As new study led by investigators at Case Western Reserve University (CWRU) has pinpointed a cell-cycle checkpoint protein that allows individual brain tumor cells to avoid the immune system. Tumors often employ a common strategy of expressing surface proteins that are typically found on healthy cells—allowing them to grow virtually undetected. According to the American Brain Tumor Association, these cancers contribute to approximately 17,000 deaths annually, with over 4600 children newly diagnosed each year. So understanding the mechanism of how many of these tumors evade the immune system is imperative for efficacious treatment.

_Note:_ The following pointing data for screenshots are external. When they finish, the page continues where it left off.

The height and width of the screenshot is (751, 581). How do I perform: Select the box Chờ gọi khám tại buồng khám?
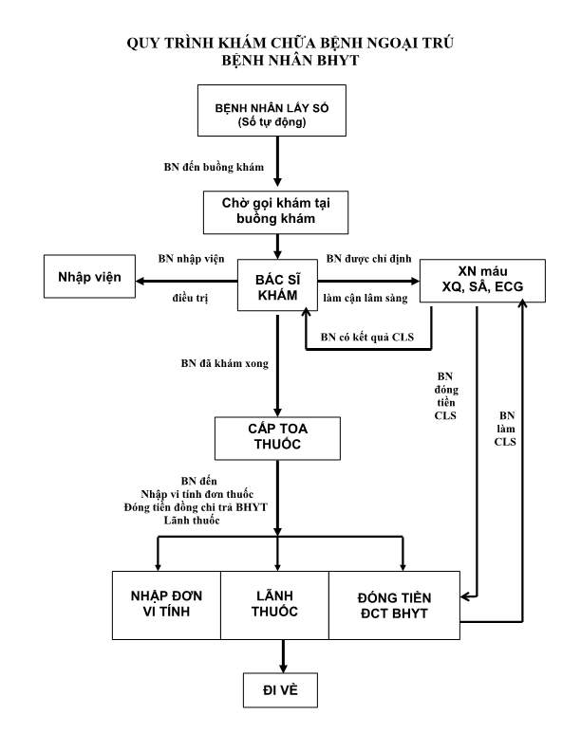coord(276,211)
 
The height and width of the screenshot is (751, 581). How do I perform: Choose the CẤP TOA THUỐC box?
coord(276,436)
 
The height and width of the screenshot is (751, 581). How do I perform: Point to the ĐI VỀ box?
coord(282,690)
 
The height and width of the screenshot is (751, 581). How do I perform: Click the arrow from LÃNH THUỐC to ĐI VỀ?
coord(282,654)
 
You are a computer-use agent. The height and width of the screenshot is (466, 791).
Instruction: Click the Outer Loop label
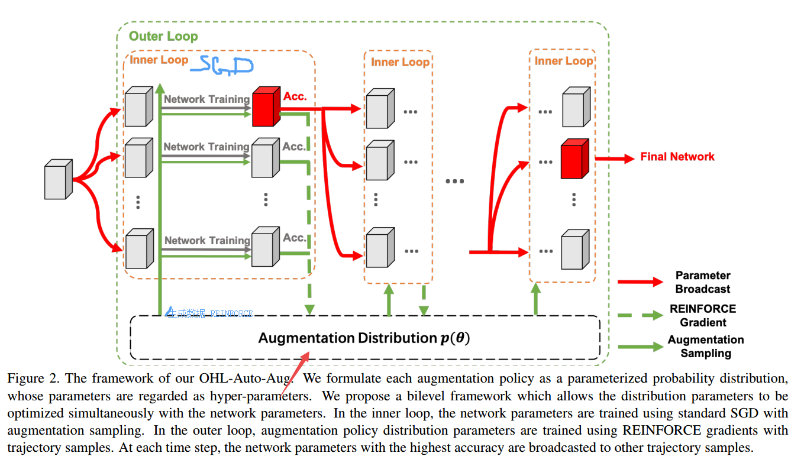pyautogui.click(x=163, y=36)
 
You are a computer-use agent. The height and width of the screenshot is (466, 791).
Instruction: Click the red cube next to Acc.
pyautogui.click(x=266, y=108)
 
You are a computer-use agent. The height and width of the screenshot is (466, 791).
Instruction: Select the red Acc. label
pyautogui.click(x=295, y=96)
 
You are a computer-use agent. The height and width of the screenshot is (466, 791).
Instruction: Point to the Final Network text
pyautogui.click(x=677, y=157)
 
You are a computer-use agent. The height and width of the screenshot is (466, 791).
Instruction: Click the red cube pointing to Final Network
pyautogui.click(x=574, y=158)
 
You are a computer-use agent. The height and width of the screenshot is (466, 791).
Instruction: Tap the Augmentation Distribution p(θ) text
pyautogui.click(x=364, y=338)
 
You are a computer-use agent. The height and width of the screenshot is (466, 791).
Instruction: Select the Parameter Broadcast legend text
pyautogui.click(x=703, y=282)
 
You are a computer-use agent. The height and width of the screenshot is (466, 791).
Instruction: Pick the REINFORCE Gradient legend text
pyautogui.click(x=703, y=315)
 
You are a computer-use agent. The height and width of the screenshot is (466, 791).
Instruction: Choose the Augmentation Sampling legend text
pyautogui.click(x=706, y=347)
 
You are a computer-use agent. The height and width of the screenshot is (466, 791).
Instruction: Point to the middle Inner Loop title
pyautogui.click(x=400, y=62)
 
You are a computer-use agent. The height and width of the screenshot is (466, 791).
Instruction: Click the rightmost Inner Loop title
pyautogui.click(x=563, y=61)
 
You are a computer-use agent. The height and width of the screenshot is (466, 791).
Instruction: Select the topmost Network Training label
pyautogui.click(x=206, y=99)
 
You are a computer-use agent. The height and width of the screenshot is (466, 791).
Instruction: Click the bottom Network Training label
pyautogui.click(x=207, y=241)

In this new study, the CWRU scientists studied a protein called cyclin-dependent kinase 5 (Cdk5), a serine/threonine kinase that is essential for nerve and tumor cell development. The researchers specifically explored the role of Cdk5 in the development of medulloblastoma (MB), a common, fast-growing pediatric brain tumor. The findings from the study were published recently in Science in an article entitled “Cdk5 Disruption Attenuates Tumor PD-L1 Expression and Promotes Antitumor Immunity.”
The researchers looked into Cdk5 as being a major player for immune avoidance because it is “commonly expressed in abundance and high Cdk5 levels correlate with a worse clinical prognosis in patients with melanoma, brain, breast, and lung cancers,” explained co-senior study author Alex Huang, M.D., Ph.D., associate professor of pediatrics, pathology, and biomedical engineering at CRWU School of Medicine.

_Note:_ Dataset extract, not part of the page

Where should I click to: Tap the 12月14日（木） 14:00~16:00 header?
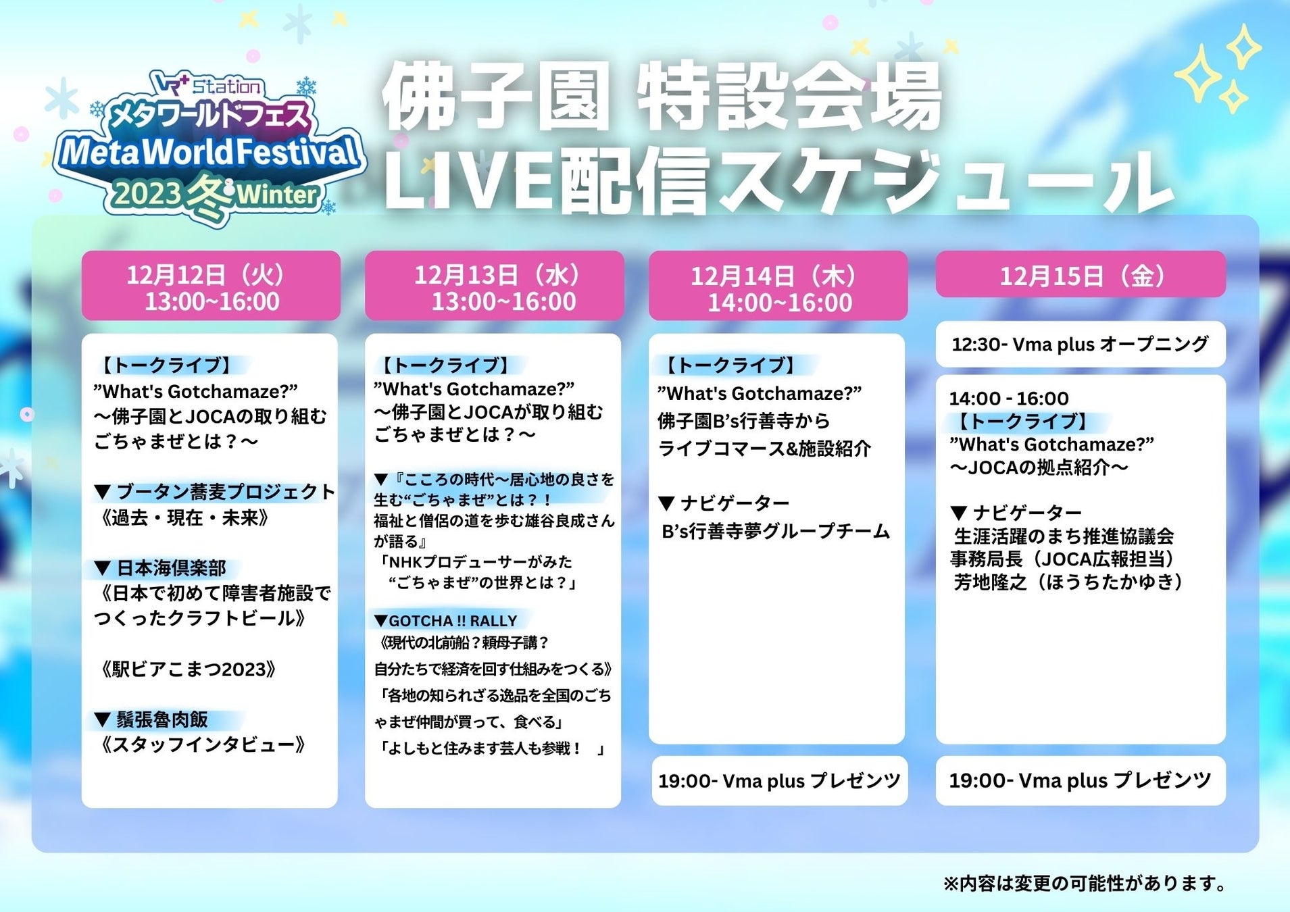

The scientists found that when they blocked Cdk5 inside tumor cells and injected them into mice, more than half of the mice survived. Conversely, nearly all of the mice injected with tumor cells still containing Cdk5 died—suggesting that Cdk5 plays a central role in regulating the mice immune system response to tumors. Moreover, by systematically depleting subsets of white blood cells in the mice, the researchers were able to identify CD4+ T cells as the primary immune cells responsible for removing the Cdk5-deficient tumor cells and sparing the mice from tumors.
“We show that cyclin-dependent kinase 5 (Cdk5), a serine-threonine kinase that is highly active in postmitotic neurons and in many cancers, allows MB to evade immune elimination,” the authors wrote. “Interferon-γ (IFN-γ)–induced PD-L1 [programmed cell death ligand 1] up-regulation on MB requires Cdk5, and disruption of Cdk5 expression in a mouse model of MB results in potent CD4+ T cell–mediated tumor rejection. Loss of Cdk5 results in persistent expression of the PD-L1 transcriptional repressors, the interferon regulatory factors IRF2 and IRF2BP2, which likely leads to reduced PD-L1 expression on tumors.”

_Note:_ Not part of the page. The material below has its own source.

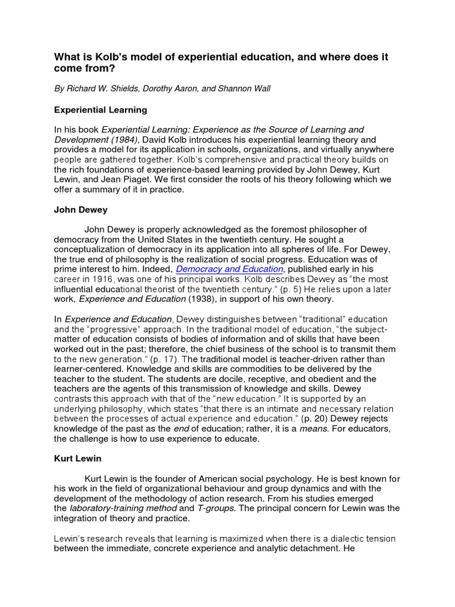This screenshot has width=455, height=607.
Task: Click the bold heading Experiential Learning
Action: click(x=101, y=110)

Many tumor cells disrupt the immune system communication mechanisms by expressing PD-L1 on the surface. Interestingly, the PD-L1 protein is also found on immune cells and normally helps “turn down” the immune system to avoid collateral damage once an immune response is complete. Tumor cells with PD-L1 on their surfaces can similarly deactivate T cells in their microenvironment and evade the immune system.
In their study, the research team found that PD-L1 expression on tumor cells correlated with Cdk5 expression. They tested several types of tumor cells without Cdk5 and found them unable to produce PD-L1 robustly on their surfaces in response to immune signaling molecules. Without Cdk5 or PD-L1, the tumor cells were much more vulnerable to the immune system. “Our finding highlights a central role for Cdk5 in immune checkpoint regulation by tumor cells,” the authors noted.
“We discovered that Cdk5, a protein commonly expressed in abundance, controls how tumors produce an essential checkpoint molecule, PD-L1,” remarked Dr. Huang. “Our discovery opens the door for molecular therapies targeting Cdk5 and associated signaling pathways as an alternative to current therapies that often have severe side effects.”
Approximately one-third of tumors can be combated by blocking PD-L1. This new study shows that blocking Cdk5 may potentially be another way to block PD-L1 on the surfaces of cancer cells and recruit CD4+ immune cells to shrink tumors. The researchers have characterized this pathway in medulloblastoma tumors, but preliminary evidence suggests it may also be applicable for other types of cancers.